The activity and sensitivity of CD3 bsAbs are commonly evaluated in vitro using human cancer cell lines or 3D spheroid cultures (16). Further efficacy studies are subsequently performed in small laboratory animals, often xenograft mouse models, in which established human tumor cell lines or fresh tumor samples from patients are transplanted into immune-deficient mice (12, 13, 16–18). Coengraftment of human peripheral blood mononuclear cells or purified T cells is required in these models to supply a source of immune effector cells. Alternatively, immune-deficient mice can be transplanted with human hematopoietic progenitor cells, which generate human leukocytes, the so-called human immune system mice (19). Although these models have been valuable for the study of tumor growth inhibition and for comparison of the potency of various bsAb clones, they fail to integrate the complex interplay between tumor cells and immune cells, which is of particular importance in the microenvironment of solid cancers. Moreover, long-term effects of CD3 bsAb cannot be evaluated due to induction of graft-versus-host responses in these immune-deficient mice (20). Recently, transgenic mice that coexpress human CD3ϵ (hCD3ϵ) on their T cells, in addition to mouse CD3ϵ, were exploited in this research field, enabling the use of endogenous T cells in immune-competent mice (21, 22). Although hCD3ϵ transgenic mice harbor a relatively normal immune system and allow analysis of immune–tumor cell interaction, they still lack a natural distribution of the selected TAA in mouse tissues, hampering examination of “on-target, off-tumor” effects via target expression in host tissues (21–24). Moreover, induction of neutralizing anti-human Ig antibodies prevents long-term evaluation in these mouse models.

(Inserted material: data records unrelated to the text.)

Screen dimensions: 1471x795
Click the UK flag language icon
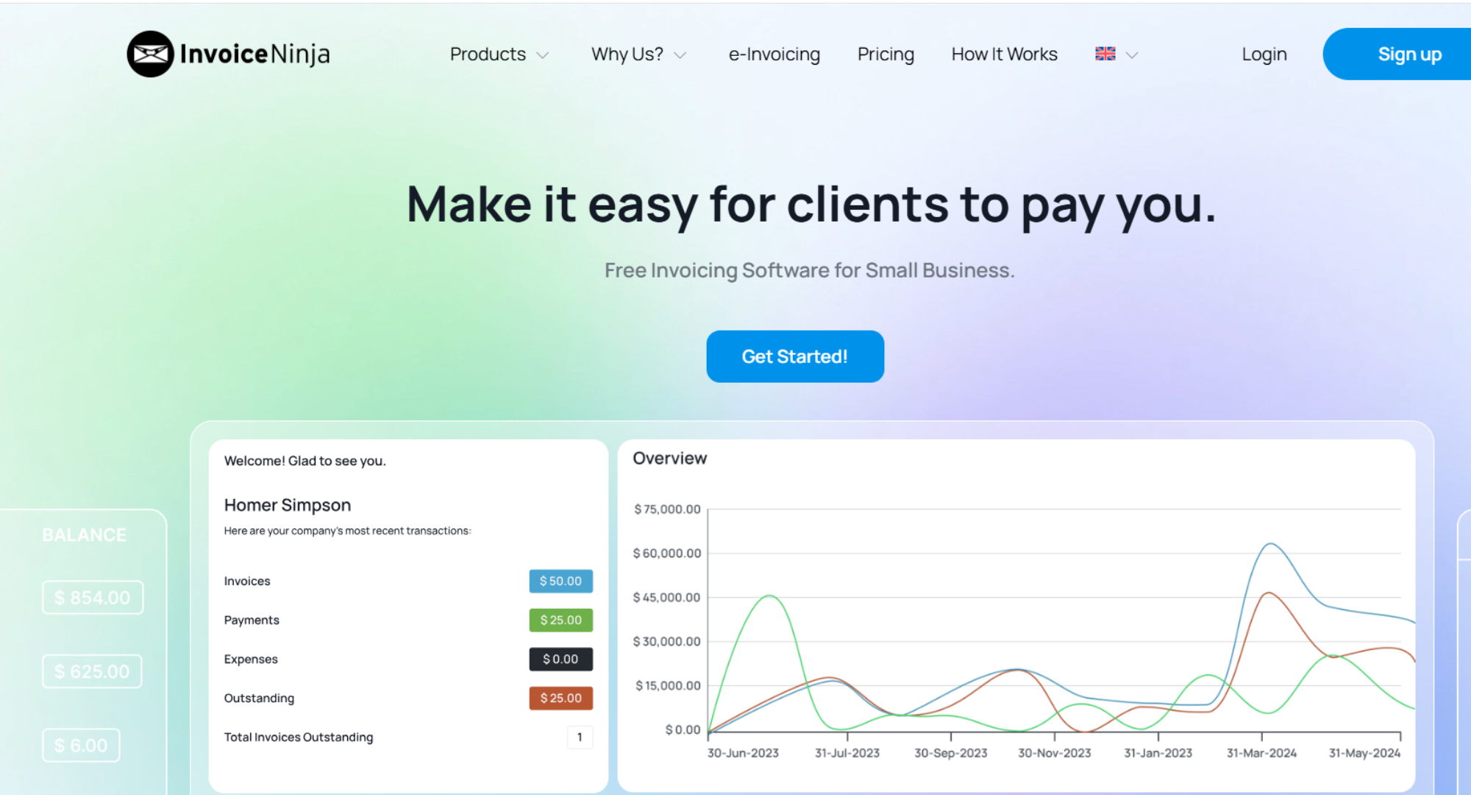pyautogui.click(x=1105, y=54)
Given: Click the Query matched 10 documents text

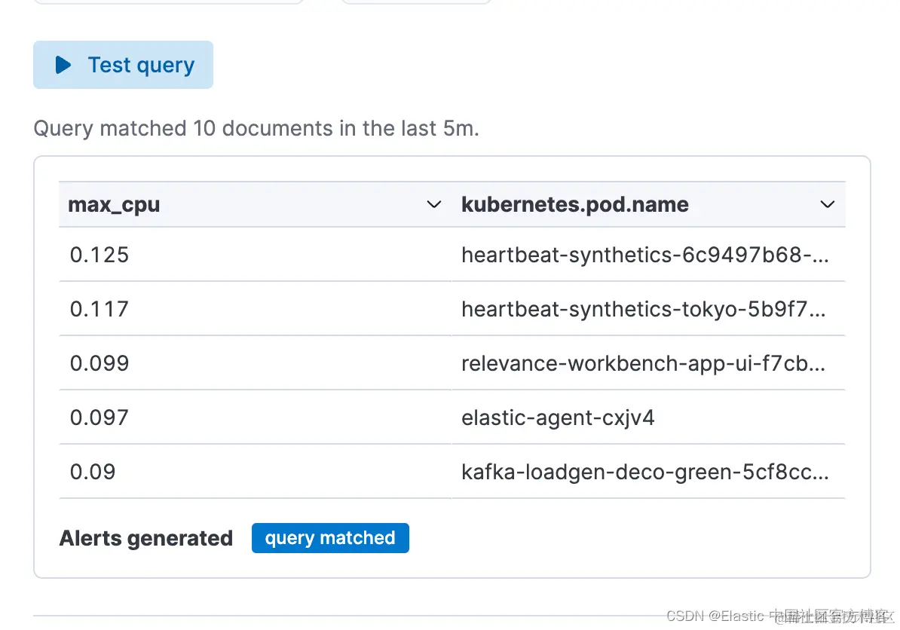Looking at the screenshot, I should tap(256, 128).
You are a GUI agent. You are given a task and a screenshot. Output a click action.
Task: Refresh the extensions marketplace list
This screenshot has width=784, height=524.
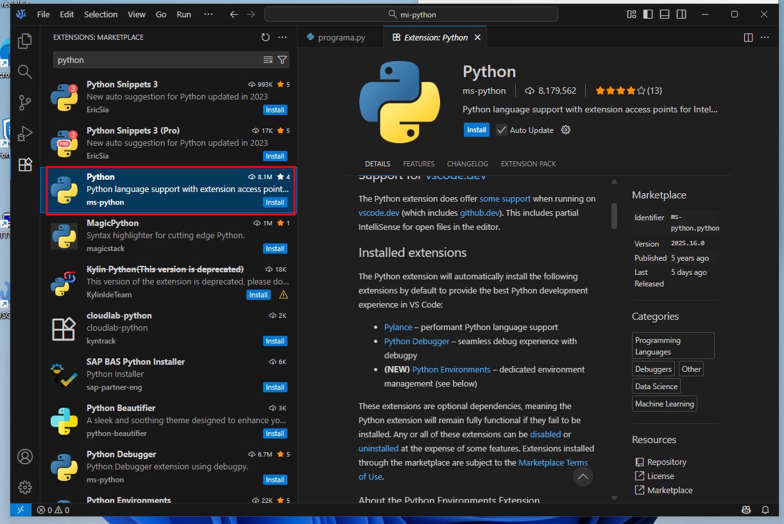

Here, we report, for the first time, the immunologic effects of a CD3 bsAb in a completely syngeneic mouse tumor model. We performed immunotherapy of B16F10 melanomas in fully immune-competent wild-type C57BL/6 mice with an effector function silenced (inert) mouse IgG2a bsAb, targeting mouse CD3ϵ and mouse tyrosinase-related protein 1 (TRP1 or gp75), that is expressed on the surface of transformed melanoma cells and healthy melanocytes of the skin, just like in humans (25). We generated these mouse bsAbs with regular IgG architecture using controlled Fab-arm exchange (cFAE) which, apart from applications for human antibody therapeutics, can also be applied to efficiently generate rodent bispecifics (26–28).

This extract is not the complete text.